The next several days will be a test of the tenacity of lawmakers, the governor’s office and interest groups
as they face an Exelon-crafted deadline to make Illinois a leader in clean energy.
How does Exelon Corp. always seem to win in colossal showdowns with Illinois legislators? Mostly because of money — some of which indirectly comes from customers — and jobs or, more accurately, the threat of lost jobs.
Five years after its first big showdown with lawmakers over subsidies to keep two nuclear plants open, Exelon is back again with the same threat: Come up with big-dollar subsidies, or we’ll start shutting down our other nuclear plants. First up: the 35-year-old Byron plant along the Rock River in Ogle County. Exelon said the Byron plant has enough nuclear fuel to continue operating until next Monday, Sept. 13. And if that’s not enough of a threat, the 51-year-old Dresden nuclear plant in Grundy County would face the executioner in November.
That’s a lot of jobs and a lot of tax revenue for governments and school systems in those areas in northern Illinois. A similar ultimatum paid off in 2016 when the Legislature and former Gov. Bruce Rauner agreed to a bailout involving the Clinton and Quad Cities nuclear plants. Exelon kept the plants open and was rewarded with a rate increase on its Commonwealth Edison customers in northern Illinois.
This time, though, there’s more at stake. The Exelon provisions are wrapped up in a major energy bill that would establish deadlines for phasing out coal and natural gas plants in Illinois and providing more incentives for clean energy production, including solar and wind.

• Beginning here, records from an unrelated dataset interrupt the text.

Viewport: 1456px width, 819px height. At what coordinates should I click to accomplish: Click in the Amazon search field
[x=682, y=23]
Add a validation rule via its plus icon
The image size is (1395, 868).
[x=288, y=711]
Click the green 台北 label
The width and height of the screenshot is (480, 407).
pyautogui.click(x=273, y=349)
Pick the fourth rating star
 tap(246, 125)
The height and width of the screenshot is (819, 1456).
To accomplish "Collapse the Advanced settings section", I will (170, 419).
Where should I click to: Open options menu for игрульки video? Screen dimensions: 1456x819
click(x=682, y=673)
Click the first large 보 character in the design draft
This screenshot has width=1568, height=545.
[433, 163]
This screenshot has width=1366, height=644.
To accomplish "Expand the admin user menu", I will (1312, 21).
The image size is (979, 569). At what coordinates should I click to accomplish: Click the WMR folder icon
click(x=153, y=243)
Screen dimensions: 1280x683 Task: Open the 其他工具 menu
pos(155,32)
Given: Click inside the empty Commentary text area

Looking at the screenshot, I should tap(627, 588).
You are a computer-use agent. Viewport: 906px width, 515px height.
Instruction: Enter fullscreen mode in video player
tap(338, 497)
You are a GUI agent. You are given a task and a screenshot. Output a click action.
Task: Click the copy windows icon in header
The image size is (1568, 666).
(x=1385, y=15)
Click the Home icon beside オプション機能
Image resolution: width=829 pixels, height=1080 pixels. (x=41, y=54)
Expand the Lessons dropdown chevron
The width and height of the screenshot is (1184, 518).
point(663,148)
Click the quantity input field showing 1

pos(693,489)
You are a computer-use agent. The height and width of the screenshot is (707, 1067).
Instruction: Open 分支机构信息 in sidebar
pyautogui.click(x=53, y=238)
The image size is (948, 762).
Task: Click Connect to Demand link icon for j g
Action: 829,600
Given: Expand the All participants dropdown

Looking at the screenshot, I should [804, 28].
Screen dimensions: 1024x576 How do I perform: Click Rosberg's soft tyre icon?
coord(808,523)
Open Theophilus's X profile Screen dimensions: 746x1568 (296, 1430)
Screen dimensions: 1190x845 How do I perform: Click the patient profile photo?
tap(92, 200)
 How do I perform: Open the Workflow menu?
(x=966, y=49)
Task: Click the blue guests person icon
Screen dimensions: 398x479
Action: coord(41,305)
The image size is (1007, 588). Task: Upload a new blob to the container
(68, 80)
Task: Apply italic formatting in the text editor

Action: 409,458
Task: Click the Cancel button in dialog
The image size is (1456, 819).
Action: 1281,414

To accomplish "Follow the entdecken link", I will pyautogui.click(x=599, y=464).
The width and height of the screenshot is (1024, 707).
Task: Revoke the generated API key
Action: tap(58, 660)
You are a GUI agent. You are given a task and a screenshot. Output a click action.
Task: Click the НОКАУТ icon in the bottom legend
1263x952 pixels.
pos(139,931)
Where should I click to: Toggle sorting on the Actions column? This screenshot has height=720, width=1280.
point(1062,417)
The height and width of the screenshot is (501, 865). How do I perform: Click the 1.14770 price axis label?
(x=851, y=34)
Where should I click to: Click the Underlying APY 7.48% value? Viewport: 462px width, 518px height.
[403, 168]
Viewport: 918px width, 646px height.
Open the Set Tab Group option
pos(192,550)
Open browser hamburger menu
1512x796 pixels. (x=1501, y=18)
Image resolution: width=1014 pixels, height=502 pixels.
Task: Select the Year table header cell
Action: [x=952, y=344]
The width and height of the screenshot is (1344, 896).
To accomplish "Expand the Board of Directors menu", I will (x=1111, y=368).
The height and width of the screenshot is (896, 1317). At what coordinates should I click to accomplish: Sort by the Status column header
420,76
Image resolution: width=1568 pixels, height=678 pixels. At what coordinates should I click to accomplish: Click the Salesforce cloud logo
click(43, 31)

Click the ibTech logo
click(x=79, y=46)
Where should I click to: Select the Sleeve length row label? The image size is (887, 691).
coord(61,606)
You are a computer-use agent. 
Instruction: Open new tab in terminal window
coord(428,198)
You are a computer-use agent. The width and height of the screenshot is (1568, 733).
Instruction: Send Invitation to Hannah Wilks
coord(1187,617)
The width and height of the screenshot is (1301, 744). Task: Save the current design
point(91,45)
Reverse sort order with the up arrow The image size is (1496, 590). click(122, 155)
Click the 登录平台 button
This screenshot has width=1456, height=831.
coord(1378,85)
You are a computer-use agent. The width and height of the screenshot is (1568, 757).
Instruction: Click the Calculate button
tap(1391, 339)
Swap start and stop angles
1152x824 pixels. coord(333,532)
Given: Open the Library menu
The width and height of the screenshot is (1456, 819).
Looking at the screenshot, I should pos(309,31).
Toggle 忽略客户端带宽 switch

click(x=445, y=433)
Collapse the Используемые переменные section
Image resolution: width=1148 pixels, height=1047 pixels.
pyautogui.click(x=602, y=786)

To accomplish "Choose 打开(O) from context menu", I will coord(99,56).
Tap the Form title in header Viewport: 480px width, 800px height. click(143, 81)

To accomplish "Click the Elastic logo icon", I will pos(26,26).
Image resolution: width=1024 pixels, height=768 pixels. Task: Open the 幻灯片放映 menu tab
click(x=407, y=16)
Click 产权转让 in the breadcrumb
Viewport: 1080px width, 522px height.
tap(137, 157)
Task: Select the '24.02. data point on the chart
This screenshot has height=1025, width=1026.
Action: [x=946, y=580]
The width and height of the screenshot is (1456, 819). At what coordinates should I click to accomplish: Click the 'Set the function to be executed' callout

Cleaner air is a reasonable goal for government to incentivize. And polls show that Illinoisans support the basics of a clean energy bill, although the legislation is constantly evolving.
One version of a clean energy bill passed the Illinois Senate in late August and another version is scheduled to go before the Illinois House on Thursday. Keep in mind Exelon’s Sept. 13 deadline.
There’s an opportunity here for lawmakers to strike a tougher bargain: getting a commitment from Exelon to keep all of its Illinois nuclear plants open for an extended period beyond, for example, the five years remaining on the Clinton and Quad Cities plants. Also offering coal-burning plants the opportunity to keep operating if they can install later-generation pollution control equipment.
The next several days of negotiating will require skilled review of competing clean energy plans. We hope the Legislature and the governor’s office provide transparency about what is being negotiated, with adequate time for review by state agencies and interest groups. Money, jobs, tax revenue and cleaner air for all are all at stake.